第二天,在教室里见到了班里的新同学,大家一起通过闭路电视参加了开学仪式。他的感觉保持在前一天的水平上,没有大的变化。
当天晚上,朱向东的父亲通过电话告诉了我这些情况,并对我表示了感谢。同时也告诉我,再过两天他就要回到湖南工作了。
听到这些,我大大地松了一口气,惴惴不安的心也平静了,还暗暗嘲笑自己那天所产生的“不对劲儿”感觉的多余,是否因为年龄大了,对事情开始过于敏感了。

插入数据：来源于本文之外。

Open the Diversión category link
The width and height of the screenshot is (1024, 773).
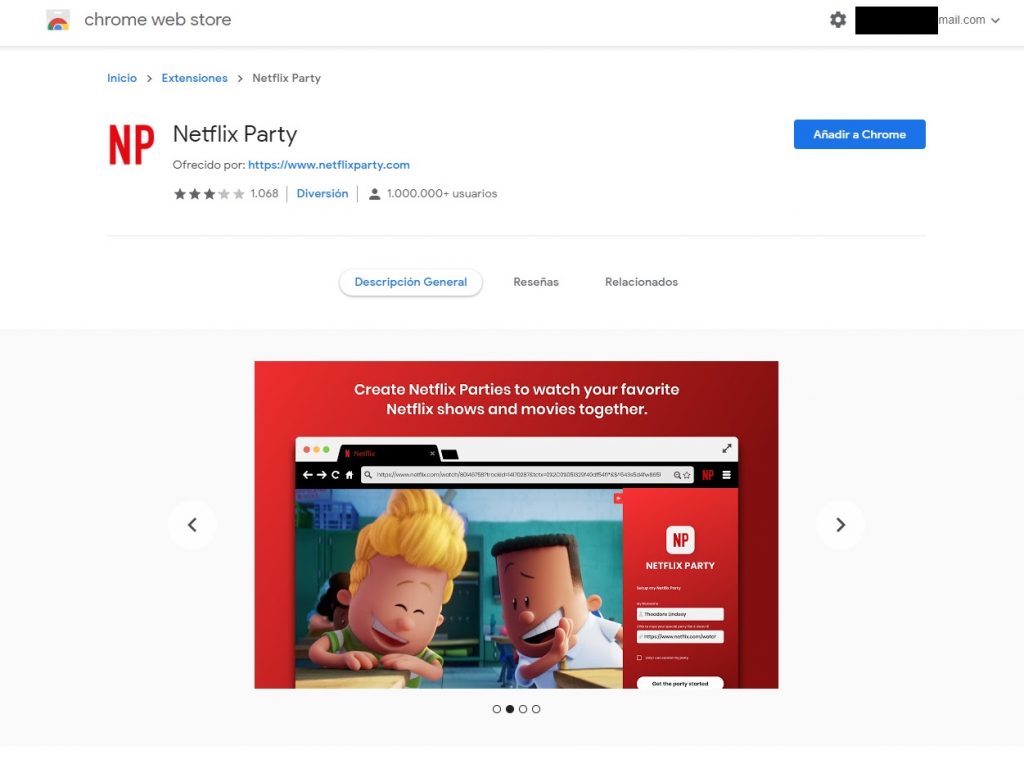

开学一周后的一天下午,朱向东的母亲电话约我给儿子做咨询,告诉我他又不去上学了。
听到这个消息,我顿时产生了一种挫败感,心里很是难受。当天晚上我把朱向东的咨询过程仔细回忆一遍,寻找在那个地方出了问题,或者是一个非常关键的环节我没有意识到而忽略过去。
我没有找到答案。
三天后,朱向东在母亲的陪同下,最后一次走进我的咨询室。
我看看表,迟到了十分钟。这是以往的27次咨询中几乎没有出现过的情况。
依然是去年第一次来时穿的那件蓝色的“帽衫”,脚下白色的“耐克”牌运动鞋。恍惚间又回到了七个月以前,不同的是那顶棒球帽没有戴在头上。他眼睛红红的,脸色灰暗,精神不振。自己主动报告说昨夜没有睡好,今天早晨甚至不想来了。问他为什么?回答说不好意思。
母亲告诉我说,今天之所以迟到了,是因为朱向东总嫌长途公交车上人多,不愿意坐。放过了两辆车,被母亲逼得不得不上了车。到市区下了长途车后,是坐出租车过来的,否则晚得更多。
我只是笑了笑,没有做更多的说明。
我心里清楚,朱向东已经开始产生拒绝咨询的阻抗了。
询问他之所以不去上学的原因时,朱向东告诉我说,开学第四天上数学课的时候,女老师当着全班同学的面批评他作业潦草,而且不应该错的地方错了。女老师声音尖利,话语中还带有讽刺他第二次读初一的味道。当时他觉得全班同学的目光都集中到了他身上,脑海里又出现了“小瘸子”的声音。身上开始出汗,手也发抖,非常难受。当晚他就决定不去上学了。
我问他这种感觉是否告诉了父母。
他看了母亲一眼,并用提高了一些的声音回答说:爸爸已经回湖南去了。
看着他的表情,听了他的回答,我的心里突然有一种震动的感觉。
我问他上学这几天是否熟悉一些同学了。
他回答说,其他同学好多都是相互认识的,只有他一个都不认识,感觉没有人会理睬他这个身体有缺陷的人,所以一个同学也没有熟悉。
这时,我的脑海里突然闪现出朱向东当初刚开始来咨询时候,我们做的那个“神灯”游戏的场景。
最后,我问朱向东今后有什么打算?一直不打算上学吗?
他不回答!
这次咨询,一反以往的情况,我请朱向东到办公室休息,而我则与他母亲单独进行了交流。
我对他母亲说了朱向东很有可能不会再来做心理咨询了。他的主动性减弱,别人再着急也无济于事。针对这种情况,我给出了三条建议:
对他上学的事情,请家长考虑是否让他回到湖南原籍读书,因为这是他的愿望。而客观上他对那里的环境比较熟悉,有一定的社会支持,有可能会好转。
消除朱向东“躯体变形障碍”症状的重要因素之一是要有和谐、健全的家庭氛围。目前这个家庭实际上是不健全、不完整的;所以请考虑三口之家共同生活在一起的办法和方式。
由于“躯体变形障碍”的预后不理想,所耗费的时间较长,所以不论将来朱向东在何处,都要尽可能给他做工作,定期寻找心理医生给予帮助。
最后,我对自己半年多来没能彻底解决朱向东的问题而向家属致歉。
果然,这是我给朱向东做的最后一次咨询,四天后,他母亲来电话说先把他送到湖南姥姥那里休息一段时间,等回北京后再来看我。
听后,只有用连我自己都感觉无力的客套话来回应了。